An everyday analogy explains the Picard theory.
As Baker & Hostetler’s Oren Warshavsky said at last week’s hearing, imagine you take your suit to the dry cleaners. That creates
a legal relationship, called a bailment,
between you and the cleaner. While your
clothing is at the cleaner’s, the building catches on fire and your suit is
destroyed. Because of the bailment, the dry
cleaner can sue the building owner on behalf of everyone whose clothes were in
his possession at the time of the fire. Under the Securities Investor
Protection Act and the federal rules of civil procedure, the Picard lawyer
argued, the bankruptcy trustee holds the same right as the dry cleaner in his
little homily. Picard stands in the shoes of Madoff’s investors, Warshavsky said, and has the power to bring claims
on their behalf.
The
SIPC agrees with Picard’s interpretation. HSBC and UniCredit do not. Their
lawyers (Cleary Gottlieb Steen & Hamilton for HSBC; Skadden,
Arps, Slate, Meagher & Flom for UniCredit) told Judge Rakoff that SIPA
gives Picard the right to sue to regain investors’ property, but that’s not
what he’s doing in his fraud litigation against the banks. Fraud claims, the
banks argue, belong only to the alleged victims of the fraud, not to Picard as
their surrogate. (Indeed, some purported Madoff victims have already sued the
banks on their own, Cleary and Skadden assert,
which underscores the distinction between
their standing and Picard’s.)
The
only Second Circuit ruling that squarely addressed the scope of a bankruptcy
trustee’s power to bring suit on behalf of a brokerage customer came in a 1978
case called Redington v. Touche
Ross. Redington was the trustee for a bankrupt brokerage, Weis Securities.

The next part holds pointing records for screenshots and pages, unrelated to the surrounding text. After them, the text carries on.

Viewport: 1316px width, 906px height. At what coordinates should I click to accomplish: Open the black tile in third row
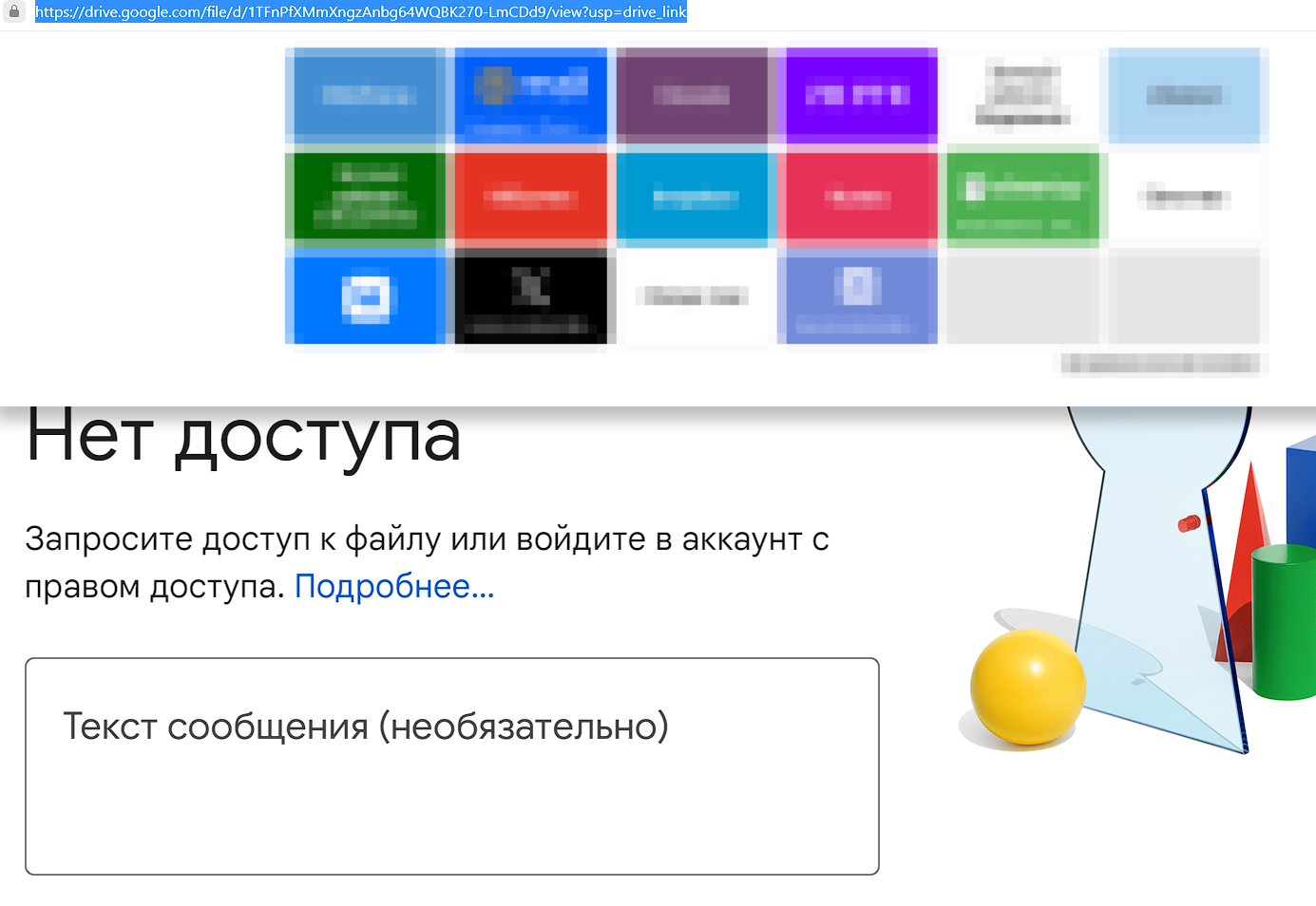click(530, 297)
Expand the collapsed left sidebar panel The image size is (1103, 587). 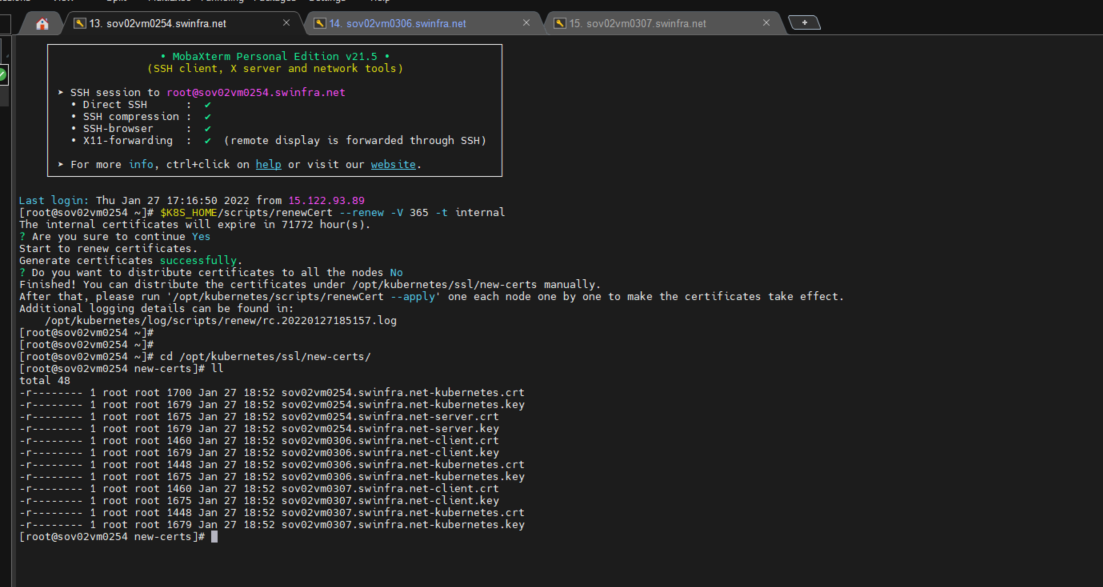click(x=4, y=300)
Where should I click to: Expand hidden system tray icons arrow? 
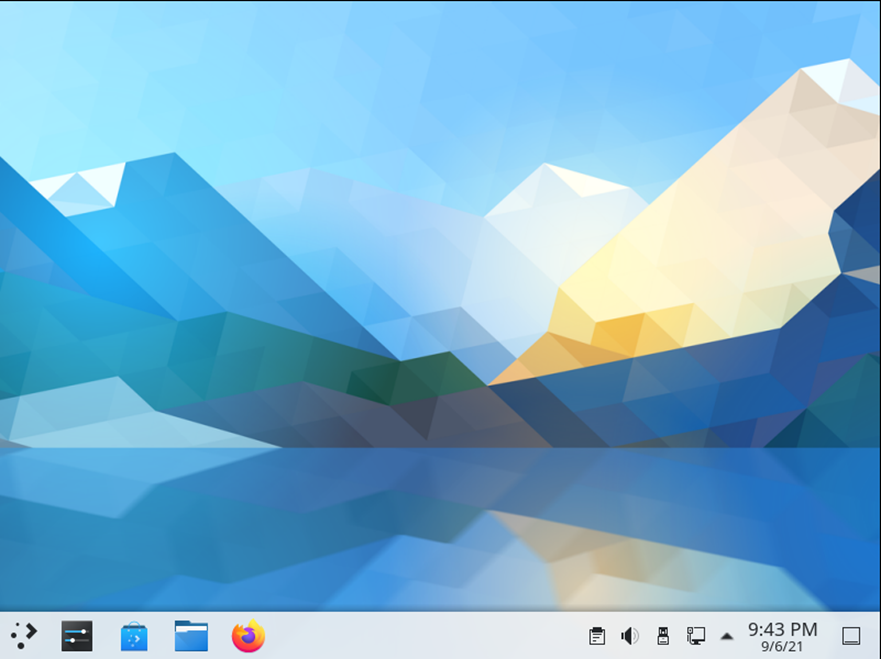(726, 637)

He sued Weis’s auditor, Touche, for negligence and malpractice on behalf of the
brokerage’s customers. A three-judge Second
Circuit panel affirmed the lower-court
ruling that the securities laws provide a private cause of action for a
bankruptcy trustee, and that Redington had standing to sue.
That
would seem to favor Picard’s interpretation of his right to sue HSBC and
UniCredit, but in 1979, the
U.S. Supreme Court reversed the Second Circuit. You may be thinking that
the high court decision settles the standing issue in the banks’ favor. Think again.
The Supreme Court found that there was no
private right of action against Touche and reversed on those grounds. The
Justices made no finding on the question of Redington’s standing.
Picard’s
Baker & Hostetler team maintain that the
Second Circuit’s affirmation of Redington’s standing is the last judicial word
on the subject. Skadden and Cleary counter that the appellate court’s ruling
was tossed, so Rakoff isn’t bound by it. Rakoff, in other words, will have to
rule not only on the rare question of the trustee’s standing, but also on the
novel question of whether one portion of a Second Circuit ruling can survive a
Supreme Court decision that reverses the core finding.
Picard’s
spokesperson sent OTC an e-mail statement: “We await the final decision from
the judge.” UniCredit counsel Marco Schnabl of Skadden declined comment.
Cleary partners Evan Davis and Thomas Moloney didn’t respond to
calls and e-mails requesting comment.
(Reporting
by Alison Frankel)
An earlier version
incorrectly stated that Kenneth Krys is based in the Cayman Islands. He is
based in the British Virgin Islands.